リンカーン



★film rating: A-
※A、B、Cの3段階を、さらにそれぞれ+、non、-で評価しています。

1865年1月。再選され2期目の大統領となったエイブラハム・リンカーンダニエル・デイ=ルイス)は苦境に立たされていた。奴隷解放に対する賛否で国を二分して起きた南北戦争は4年目に突入し、大勢の死者が出ていたのだ。リンカーン奴隷制度禁止の為には憲法の修正が必要と考え、周囲の反対を押し切って憲法修正第13条の議会での可決を目指し、戦争にも決着を着けようとする。しかし敵政党である民主党の反対は根強く、リンカーンは参謀シーワード(デヴィッド・ストラザーン)らに議会工作を指示。こうして法案の成立を巡る戦いが始まった。


もちろん、昨年公開されたアクション・ホラー映画『リンカーン/秘密の書』の続編…ではありません。スティーヴン・スピルバーグの新作は、ここ数年の監督作品の中で1番良かったです。納得したのは『ミュンヘン』以来でしょうか。成功の要因の1つは、正統派且つ散漫な伝記映画ではなく、議会での駆け引きを中心とした政治映画にした事。しかもタイムリミット付きの。これがかなり面白いのです。政界が舞台とあって登場人物が多いのですが、顔を知っている役者達がぞろぞろ出て来るので分かりやすい。こういうのは大事です。しかし髭面が多いですね。驚きはロビイストの1人を演じたジェームズ・スペイダーです。かつての退廃美男子の面影はすっかり無く、髭面でにこにこ太っていて、でも飄々とした好演。細身のジョン・ホークスとの取り合わせも良かった。議会の重鎮にハル・ホルブルックトミー・リー・ジョーンズらを配し、特にジョーンズは儲け役です。でもやはりデイ=ルイスは凄かった。どうせまたデイ=ルイスでしょう…と近年の彼の作り込まれた強面迫力系(『ギャング・オブ・ニューヨーク』や『ゼア・ウィル・ビー・ブラッド』)にやや食傷気味だったので、これは嬉しくも予想外でした。高めの声の優男に見えて、自らの信念の実現の為には手段を選ばず、部下にハッパ掛けるときは厳しいという、多面的で面白く、素晴らしい役と演技でした。トニー・クシュナー脚本も上手いのですが、これにはうならされました。カリスマティックとはこの事。さすが現代の名優です。


スピルバーグの演出は堂々たるもので、真っ向勝負の議会ドラマ、もしくは政治スリラーに仕上げています。特に後半のハラハラさせて盛り上げるのが上手い。やはりスピルバーグは基本的にドラマではなくスリラーの作家なのです。それでもこの映画には良い場面も多かった。題材と監督の幸せな結婚だったのでしょう。技術に長けたヴェテラン監督の健在ぶりは嬉しいものでした。


そしてこれは紛れもなくアメリカ映画らしいアメリカ映画です。政治リーダーに夢を託し、政治に希望を抱いているという点で。また、言葉を重要視するという点で。これも殆ど言語のみが共通の多民族国家ならではなのかも知れません。それでも単なる夢物語ではなく、理想と夢を抱きながらもその実現の為には現実的な選択を行うリーダーを描いています。政治映画の伝統のある、これもまたアメリカ映画らしいのでした。
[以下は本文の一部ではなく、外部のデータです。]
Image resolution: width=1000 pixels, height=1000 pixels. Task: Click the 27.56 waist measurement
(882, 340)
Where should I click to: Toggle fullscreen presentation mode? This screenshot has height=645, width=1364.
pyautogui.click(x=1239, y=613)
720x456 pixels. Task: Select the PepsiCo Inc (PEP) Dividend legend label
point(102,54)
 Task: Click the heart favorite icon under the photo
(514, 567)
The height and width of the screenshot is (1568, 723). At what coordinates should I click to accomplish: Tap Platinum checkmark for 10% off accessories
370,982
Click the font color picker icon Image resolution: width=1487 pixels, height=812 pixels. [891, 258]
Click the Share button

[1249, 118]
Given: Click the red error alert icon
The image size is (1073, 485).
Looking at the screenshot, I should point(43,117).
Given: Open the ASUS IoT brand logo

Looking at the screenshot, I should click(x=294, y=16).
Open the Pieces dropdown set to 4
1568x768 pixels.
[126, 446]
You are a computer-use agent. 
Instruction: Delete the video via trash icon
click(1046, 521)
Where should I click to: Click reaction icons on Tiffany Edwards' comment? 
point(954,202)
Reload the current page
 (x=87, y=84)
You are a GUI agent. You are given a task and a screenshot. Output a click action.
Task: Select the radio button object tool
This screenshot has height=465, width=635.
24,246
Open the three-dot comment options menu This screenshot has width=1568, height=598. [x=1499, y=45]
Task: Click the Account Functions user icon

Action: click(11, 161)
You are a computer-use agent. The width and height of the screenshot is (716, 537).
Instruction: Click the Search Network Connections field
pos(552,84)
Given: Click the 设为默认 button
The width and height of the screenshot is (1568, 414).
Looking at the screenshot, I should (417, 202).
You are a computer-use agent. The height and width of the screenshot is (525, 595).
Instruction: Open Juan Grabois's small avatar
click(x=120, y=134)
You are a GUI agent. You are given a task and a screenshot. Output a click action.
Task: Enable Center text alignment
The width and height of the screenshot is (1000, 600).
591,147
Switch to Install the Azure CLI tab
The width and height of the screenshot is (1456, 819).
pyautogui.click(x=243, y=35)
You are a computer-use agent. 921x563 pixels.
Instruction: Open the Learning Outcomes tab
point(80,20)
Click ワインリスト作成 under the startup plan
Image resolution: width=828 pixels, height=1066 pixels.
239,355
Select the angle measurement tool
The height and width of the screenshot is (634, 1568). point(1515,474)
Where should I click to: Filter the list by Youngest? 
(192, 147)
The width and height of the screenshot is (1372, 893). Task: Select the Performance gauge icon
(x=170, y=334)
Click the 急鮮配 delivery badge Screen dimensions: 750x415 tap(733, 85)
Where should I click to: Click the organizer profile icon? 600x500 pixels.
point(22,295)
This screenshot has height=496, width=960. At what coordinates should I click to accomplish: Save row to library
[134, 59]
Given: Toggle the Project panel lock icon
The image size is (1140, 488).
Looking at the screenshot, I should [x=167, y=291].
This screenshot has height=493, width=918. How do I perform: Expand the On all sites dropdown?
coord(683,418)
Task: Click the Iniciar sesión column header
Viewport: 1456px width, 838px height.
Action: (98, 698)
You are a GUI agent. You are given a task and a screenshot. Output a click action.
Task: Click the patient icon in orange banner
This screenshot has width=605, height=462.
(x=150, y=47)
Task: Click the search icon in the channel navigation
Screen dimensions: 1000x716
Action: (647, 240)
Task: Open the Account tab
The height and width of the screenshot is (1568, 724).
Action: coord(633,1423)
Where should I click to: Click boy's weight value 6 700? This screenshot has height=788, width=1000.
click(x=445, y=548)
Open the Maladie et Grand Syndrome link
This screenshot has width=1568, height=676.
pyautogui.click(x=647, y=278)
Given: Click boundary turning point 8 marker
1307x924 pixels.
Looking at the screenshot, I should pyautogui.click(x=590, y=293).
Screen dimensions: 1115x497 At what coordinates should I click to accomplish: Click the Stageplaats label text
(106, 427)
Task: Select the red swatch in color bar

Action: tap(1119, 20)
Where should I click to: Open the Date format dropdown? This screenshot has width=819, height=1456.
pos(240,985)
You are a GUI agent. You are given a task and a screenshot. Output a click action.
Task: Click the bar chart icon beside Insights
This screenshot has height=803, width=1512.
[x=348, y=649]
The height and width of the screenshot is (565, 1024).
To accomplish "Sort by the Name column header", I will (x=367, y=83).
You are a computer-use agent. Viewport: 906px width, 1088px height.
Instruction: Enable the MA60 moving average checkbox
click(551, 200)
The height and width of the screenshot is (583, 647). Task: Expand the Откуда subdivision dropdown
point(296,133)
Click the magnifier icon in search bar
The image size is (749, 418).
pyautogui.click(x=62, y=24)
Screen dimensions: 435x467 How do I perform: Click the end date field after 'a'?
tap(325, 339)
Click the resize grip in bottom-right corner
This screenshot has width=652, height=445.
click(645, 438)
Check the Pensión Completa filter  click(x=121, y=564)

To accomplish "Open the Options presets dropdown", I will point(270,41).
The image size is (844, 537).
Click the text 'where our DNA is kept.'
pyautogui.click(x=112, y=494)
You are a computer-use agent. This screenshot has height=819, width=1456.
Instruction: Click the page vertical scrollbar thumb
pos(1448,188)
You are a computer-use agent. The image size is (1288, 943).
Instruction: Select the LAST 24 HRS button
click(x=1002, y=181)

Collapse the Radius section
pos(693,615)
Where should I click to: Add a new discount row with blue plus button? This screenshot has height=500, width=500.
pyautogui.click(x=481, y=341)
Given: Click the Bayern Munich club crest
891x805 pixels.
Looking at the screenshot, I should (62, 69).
ヤヌス・カミンスキーのフィルム粒子が粗い光と影の映像は印象的。音響の使い方(ベン・バート担当)も上手い。ジョン・ウィリアムスの音楽は柔らかい音色のトランペット・ソロが良かったです。


気になったのは、本編前にスピルバーグから日本の観客に奴隷制度と南北戦争についての簡単な解説がある事。あれって必要なのでしょうか。『ワルキューレ』ではヒトラーナチスドイツについての解説が付いていましたが、どちらも義務教育で習う内容の筈。そんなのも分からない観客はそもそも対象外だと思うのですが。でも興業側としては恥も外聞もなく観客サーヴィスしたいという事なのでしょうか。分からないという観客が多いとして、そっちの方が恥ずかしいですよ。ひょっとしてゆとり世代が対象なのか。謎なのですよね、この件は個人的に。


リンカーン
Lincoln

  • 2012年|アメリカ|カラー|150分|画面比:2.35:1
  • 映倫:G
  • MPAA (USA): Rated PG-13 for an intense scene of war violence, some images of carnage and brief strong language.
  • 劇場公開日:2013.4.19.
  • 鑑賞日:2013.5.4.
  • 劇場:TOHOシネマズ ららぽーと横浜10/ゴールデンウィークの土曜日、公開3週目の朝9時40分からの回、105席の劇場は8割がたの入り。男女比は半々くらい、年齢層は高め。